Domenica , 25.09.2011.

            Oggi alla Santa Messa delle ore 11 mi ha fatto riflettere un pensiero di mons. Alfredo di Stefano che ho letto su “La Domenica” e che riporto di seguito.

            “Il vangelo di questa domenica è per tutti un invito a credere nell’uomo nonostante tutto, a scommettere nelle possibilità di ciascuno, anche se a volte i nostri occhi vedono solo una dignità venuta meno a causa del peccato, ma che mai spegne l’amore di Dio, ad accettare il messaggio di Cristo, avere i suoi stessi sentimenti, Egli che è stato l’uomo del “sì” radicale, senza ripensamenti e dubbi.

 

Lunedì, 26.09.2011.

            Questa sera, alle ore 21, nella chiesa di San Giuseppe si è riunito il Consiglio di Amministrazione delle nostre chiese (San Giuseppe e San Martino). E’ presente anche un architetto in rappresentanza della Curia  della diocesi. Scopo dell’incontro: esaminare un progetto di sistemazione dell’altare e del tabernacolo della chiesa di San Giuseppe.

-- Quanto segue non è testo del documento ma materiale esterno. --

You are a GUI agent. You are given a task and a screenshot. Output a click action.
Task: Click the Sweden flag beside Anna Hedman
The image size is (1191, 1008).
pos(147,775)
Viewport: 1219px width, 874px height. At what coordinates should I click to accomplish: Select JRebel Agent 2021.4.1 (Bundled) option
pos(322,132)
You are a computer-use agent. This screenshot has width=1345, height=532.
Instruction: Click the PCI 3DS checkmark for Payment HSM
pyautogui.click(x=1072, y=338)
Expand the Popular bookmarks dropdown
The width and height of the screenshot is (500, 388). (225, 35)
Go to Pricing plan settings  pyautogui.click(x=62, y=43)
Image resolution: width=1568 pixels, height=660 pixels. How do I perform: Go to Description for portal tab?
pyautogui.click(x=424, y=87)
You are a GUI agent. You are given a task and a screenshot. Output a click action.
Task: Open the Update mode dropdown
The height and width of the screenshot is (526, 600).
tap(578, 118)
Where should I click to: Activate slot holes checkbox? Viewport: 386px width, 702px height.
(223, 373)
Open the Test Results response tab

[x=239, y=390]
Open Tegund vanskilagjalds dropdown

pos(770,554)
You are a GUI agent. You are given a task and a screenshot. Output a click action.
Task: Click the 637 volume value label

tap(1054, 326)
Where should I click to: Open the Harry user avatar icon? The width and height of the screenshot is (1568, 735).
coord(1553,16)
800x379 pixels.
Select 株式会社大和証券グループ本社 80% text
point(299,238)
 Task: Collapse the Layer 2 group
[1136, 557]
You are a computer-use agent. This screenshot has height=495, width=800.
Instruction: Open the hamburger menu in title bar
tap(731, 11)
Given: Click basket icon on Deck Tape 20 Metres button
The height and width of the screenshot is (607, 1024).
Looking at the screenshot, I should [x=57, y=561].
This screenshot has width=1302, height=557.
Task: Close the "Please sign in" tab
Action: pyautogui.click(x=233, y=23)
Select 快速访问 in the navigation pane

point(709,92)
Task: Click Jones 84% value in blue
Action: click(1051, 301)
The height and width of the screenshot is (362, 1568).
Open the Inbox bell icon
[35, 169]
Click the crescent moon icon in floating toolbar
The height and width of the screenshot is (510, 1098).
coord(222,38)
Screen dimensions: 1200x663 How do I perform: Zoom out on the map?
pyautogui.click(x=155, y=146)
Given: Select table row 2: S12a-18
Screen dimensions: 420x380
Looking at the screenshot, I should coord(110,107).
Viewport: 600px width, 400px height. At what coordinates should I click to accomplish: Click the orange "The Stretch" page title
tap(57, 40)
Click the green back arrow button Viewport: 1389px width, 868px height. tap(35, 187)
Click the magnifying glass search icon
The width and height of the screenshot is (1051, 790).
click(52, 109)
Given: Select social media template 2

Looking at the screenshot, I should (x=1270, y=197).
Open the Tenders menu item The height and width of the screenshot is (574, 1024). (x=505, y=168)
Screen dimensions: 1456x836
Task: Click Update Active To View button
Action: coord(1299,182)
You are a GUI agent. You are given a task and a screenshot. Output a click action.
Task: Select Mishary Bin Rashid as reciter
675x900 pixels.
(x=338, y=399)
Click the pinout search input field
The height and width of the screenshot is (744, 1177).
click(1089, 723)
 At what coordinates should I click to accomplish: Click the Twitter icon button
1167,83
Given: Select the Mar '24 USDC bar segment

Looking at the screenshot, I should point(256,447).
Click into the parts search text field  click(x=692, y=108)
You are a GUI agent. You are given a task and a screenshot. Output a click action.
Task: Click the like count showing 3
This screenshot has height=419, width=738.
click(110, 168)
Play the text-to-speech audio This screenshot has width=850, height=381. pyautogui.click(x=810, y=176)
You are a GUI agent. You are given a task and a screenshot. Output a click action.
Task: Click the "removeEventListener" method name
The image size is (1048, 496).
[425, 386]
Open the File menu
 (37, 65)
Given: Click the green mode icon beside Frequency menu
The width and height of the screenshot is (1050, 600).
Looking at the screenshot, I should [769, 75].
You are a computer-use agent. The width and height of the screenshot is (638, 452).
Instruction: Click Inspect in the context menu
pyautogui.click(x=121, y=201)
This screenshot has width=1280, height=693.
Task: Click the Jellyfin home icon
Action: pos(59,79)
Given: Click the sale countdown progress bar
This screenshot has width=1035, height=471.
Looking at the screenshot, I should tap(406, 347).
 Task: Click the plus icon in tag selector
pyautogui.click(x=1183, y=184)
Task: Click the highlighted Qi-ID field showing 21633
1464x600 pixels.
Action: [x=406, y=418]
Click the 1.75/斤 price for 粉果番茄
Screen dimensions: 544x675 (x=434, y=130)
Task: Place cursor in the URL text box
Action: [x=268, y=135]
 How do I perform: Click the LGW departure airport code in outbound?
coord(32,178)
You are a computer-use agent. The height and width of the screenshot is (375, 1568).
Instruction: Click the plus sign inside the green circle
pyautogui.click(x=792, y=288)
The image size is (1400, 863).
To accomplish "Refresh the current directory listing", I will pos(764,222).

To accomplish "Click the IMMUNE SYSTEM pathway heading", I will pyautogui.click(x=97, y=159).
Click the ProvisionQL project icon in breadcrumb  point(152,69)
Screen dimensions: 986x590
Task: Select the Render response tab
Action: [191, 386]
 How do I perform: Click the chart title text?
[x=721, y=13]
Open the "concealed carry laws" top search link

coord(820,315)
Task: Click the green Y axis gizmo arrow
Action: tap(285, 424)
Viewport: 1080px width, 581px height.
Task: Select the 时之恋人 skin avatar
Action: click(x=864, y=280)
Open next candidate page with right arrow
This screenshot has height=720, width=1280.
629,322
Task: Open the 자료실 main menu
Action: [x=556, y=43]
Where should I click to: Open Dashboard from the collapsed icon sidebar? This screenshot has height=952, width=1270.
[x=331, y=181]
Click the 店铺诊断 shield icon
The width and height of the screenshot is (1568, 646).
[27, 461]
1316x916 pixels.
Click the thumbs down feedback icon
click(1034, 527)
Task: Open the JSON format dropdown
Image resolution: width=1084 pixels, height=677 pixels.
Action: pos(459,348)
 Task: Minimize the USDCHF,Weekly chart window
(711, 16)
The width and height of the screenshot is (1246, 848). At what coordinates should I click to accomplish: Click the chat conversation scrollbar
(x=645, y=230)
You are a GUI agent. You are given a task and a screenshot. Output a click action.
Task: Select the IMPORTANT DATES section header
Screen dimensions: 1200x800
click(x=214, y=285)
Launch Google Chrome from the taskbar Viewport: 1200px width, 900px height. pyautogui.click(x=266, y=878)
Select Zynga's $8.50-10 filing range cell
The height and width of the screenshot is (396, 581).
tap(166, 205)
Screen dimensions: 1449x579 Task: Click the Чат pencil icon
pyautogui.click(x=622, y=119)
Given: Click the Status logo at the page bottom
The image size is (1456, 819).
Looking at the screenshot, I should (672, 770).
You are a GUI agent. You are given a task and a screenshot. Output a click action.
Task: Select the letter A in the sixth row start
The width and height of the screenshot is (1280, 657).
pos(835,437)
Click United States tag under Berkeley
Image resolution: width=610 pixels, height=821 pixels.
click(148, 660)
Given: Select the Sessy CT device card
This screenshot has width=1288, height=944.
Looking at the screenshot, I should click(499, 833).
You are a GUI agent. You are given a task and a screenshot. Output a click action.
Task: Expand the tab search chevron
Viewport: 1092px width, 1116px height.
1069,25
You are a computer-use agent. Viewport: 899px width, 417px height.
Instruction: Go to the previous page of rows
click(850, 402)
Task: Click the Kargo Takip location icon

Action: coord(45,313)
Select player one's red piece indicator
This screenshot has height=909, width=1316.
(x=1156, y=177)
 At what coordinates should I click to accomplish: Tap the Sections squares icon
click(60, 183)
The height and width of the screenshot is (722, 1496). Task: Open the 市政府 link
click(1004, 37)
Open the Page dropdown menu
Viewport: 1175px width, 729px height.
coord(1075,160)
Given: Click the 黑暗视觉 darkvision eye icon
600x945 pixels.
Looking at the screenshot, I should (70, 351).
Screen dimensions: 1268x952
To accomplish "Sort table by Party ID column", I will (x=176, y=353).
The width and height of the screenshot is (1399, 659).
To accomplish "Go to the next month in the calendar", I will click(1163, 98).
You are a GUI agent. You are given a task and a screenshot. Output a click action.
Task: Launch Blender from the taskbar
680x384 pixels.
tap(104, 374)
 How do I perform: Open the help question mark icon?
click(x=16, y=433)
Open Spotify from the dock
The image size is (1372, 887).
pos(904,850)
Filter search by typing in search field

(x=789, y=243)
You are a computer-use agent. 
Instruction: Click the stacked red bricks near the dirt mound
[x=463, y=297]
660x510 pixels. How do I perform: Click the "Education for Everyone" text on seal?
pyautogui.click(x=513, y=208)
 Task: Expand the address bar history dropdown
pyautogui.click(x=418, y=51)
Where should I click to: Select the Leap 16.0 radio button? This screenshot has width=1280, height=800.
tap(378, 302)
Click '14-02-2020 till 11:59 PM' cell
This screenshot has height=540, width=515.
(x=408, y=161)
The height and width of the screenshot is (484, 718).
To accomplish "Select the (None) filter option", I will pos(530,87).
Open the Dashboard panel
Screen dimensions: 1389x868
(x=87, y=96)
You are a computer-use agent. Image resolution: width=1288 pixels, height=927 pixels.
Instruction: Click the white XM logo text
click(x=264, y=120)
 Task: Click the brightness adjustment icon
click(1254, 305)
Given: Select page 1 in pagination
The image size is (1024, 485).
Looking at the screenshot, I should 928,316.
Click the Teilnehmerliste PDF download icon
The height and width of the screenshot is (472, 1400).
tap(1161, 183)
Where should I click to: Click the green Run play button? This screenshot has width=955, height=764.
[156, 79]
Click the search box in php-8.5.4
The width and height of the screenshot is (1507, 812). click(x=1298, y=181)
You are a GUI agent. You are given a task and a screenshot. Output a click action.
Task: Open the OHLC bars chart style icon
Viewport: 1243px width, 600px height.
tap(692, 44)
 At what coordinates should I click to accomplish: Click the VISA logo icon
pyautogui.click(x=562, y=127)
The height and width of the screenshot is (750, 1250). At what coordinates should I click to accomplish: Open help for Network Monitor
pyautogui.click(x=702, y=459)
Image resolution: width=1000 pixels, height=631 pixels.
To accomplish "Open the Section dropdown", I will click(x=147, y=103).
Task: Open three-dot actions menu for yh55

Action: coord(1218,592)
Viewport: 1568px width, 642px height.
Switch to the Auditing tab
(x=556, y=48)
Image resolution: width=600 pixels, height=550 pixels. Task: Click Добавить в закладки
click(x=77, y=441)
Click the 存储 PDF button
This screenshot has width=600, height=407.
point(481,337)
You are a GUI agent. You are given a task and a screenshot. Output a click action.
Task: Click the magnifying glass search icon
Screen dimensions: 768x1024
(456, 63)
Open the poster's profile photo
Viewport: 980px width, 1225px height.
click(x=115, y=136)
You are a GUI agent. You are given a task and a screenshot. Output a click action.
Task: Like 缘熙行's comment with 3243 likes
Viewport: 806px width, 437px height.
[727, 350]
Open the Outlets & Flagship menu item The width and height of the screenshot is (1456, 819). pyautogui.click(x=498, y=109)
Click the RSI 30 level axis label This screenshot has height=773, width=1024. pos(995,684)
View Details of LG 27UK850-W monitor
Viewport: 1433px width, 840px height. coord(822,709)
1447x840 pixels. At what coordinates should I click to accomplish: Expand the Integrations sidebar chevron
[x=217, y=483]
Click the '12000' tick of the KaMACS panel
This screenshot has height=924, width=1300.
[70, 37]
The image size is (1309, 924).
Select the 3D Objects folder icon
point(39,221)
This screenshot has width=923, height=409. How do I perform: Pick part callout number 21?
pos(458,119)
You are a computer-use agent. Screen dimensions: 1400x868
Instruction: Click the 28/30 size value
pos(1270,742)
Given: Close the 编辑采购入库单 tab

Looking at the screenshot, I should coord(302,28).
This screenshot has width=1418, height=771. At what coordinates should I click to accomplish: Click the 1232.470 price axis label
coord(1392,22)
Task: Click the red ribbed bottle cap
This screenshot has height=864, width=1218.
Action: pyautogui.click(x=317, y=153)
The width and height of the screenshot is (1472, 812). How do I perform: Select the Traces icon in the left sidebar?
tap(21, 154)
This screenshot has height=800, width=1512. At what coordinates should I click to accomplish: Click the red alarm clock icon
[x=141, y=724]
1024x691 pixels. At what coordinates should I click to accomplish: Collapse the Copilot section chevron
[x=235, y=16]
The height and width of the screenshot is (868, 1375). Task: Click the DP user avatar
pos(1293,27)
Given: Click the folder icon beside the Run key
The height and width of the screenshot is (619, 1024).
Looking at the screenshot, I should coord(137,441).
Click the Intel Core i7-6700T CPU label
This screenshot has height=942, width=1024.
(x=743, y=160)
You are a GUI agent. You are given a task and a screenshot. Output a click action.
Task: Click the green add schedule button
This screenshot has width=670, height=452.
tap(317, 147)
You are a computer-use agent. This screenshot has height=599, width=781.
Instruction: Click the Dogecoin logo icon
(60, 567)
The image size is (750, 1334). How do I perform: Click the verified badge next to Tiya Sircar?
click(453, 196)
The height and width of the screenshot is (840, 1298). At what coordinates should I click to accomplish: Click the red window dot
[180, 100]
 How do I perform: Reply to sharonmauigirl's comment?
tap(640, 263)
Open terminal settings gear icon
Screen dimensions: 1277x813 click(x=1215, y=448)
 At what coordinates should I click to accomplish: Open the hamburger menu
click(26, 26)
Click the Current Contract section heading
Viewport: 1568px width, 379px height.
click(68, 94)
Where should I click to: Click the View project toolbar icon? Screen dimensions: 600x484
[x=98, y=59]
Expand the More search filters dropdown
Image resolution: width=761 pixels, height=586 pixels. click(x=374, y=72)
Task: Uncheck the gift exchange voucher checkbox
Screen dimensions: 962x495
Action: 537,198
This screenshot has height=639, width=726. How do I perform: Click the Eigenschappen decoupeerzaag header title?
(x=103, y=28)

            Ci viene presentato un progetto; la discussione è interessante; molti prendono la parola, rivelando preparazione e interesse notevoli. Alla domanda sul preventivo di spesa, viene risposto che si potrebbe arrivare alla somma di centomila euro. Sembra una spesa insostenibile per la nostra chiesa; si vedrà di studiare bene la cosa e di ritrovarci in un’altra occasione, in tempi brevi, per un ulteriore esame.